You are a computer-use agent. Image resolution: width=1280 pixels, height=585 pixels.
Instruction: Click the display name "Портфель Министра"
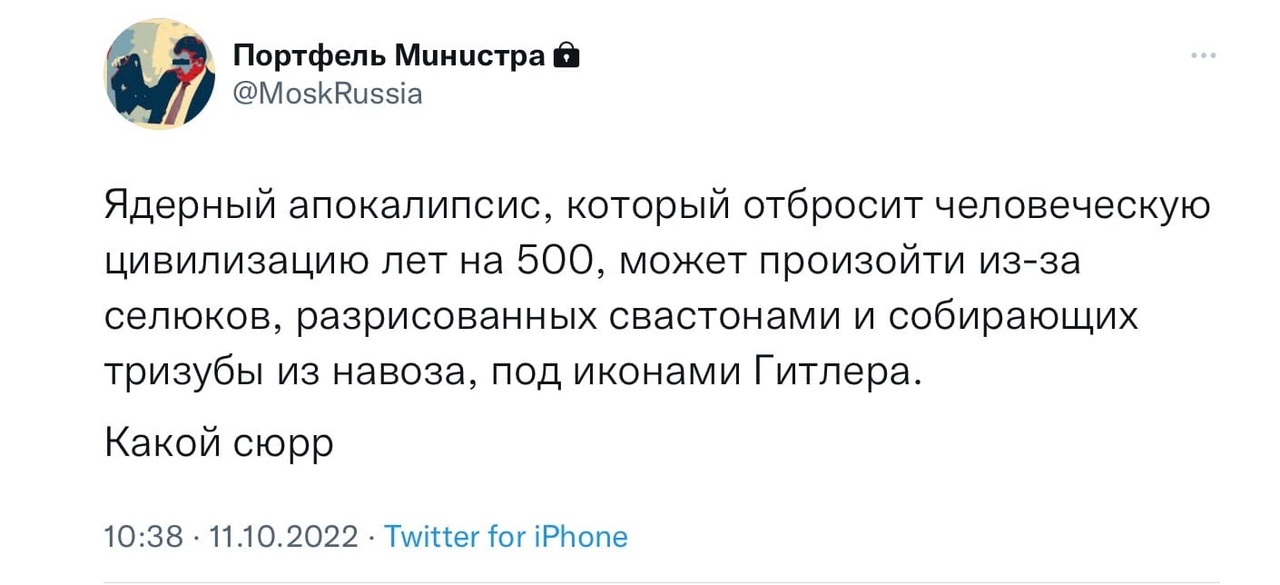[x=389, y=57]
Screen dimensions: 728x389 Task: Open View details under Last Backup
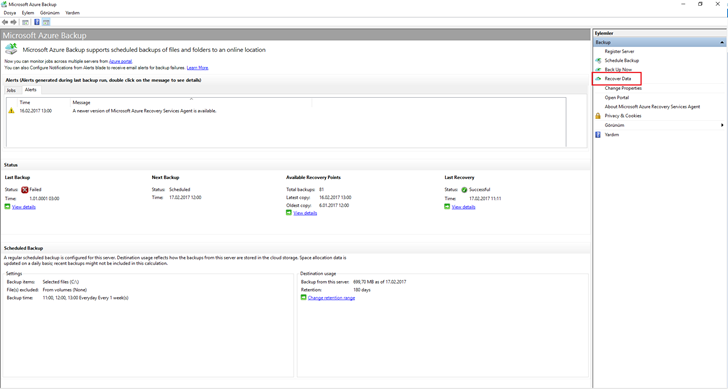pos(24,207)
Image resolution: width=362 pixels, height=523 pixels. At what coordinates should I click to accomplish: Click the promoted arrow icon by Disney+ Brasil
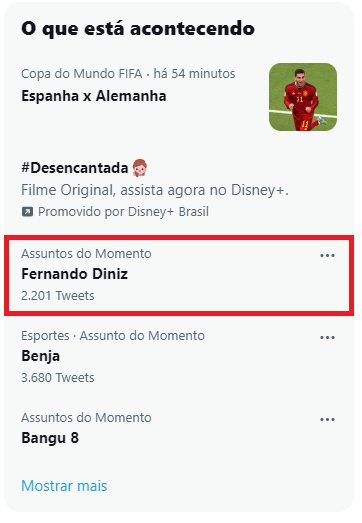(x=27, y=212)

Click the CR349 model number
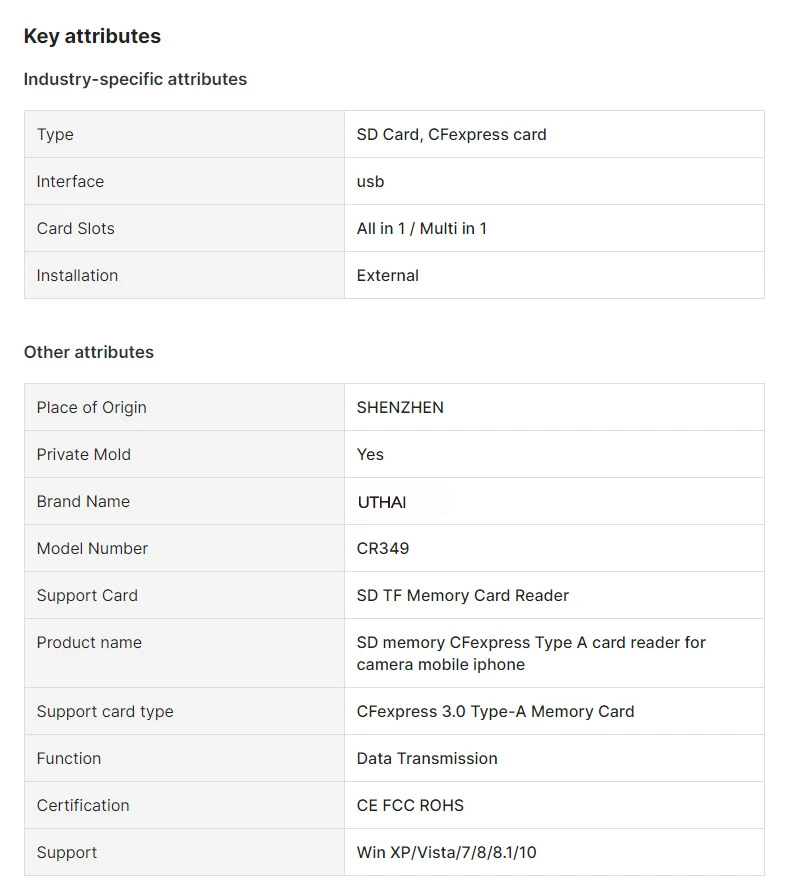click(x=383, y=548)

■ What you have to do: Write the items above as a two-column CSV with the headers item and answer. Give one row per item, put each field in quotes, replace line breaks with spaces, and leave out the pictures.

■ Solution to the exercise:
item,answer
"You are a computer-use agent. Image resolution: width=1280 pixels, height=585 pixels. Instruction: Click the display name ""Портфель Министра""","[x=389, y=57]"
"Screen dimensions: 728x389 Task: Open View details under Last Backup","pos(24,207)"
"Image resolution: width=362 pixels, height=523 pixels. At what coordinates should I click to accomplish: Click the promoted arrow icon by Disney+ Brasil","(x=27, y=212)"
"Click the CR349 model number","click(x=383, y=548)"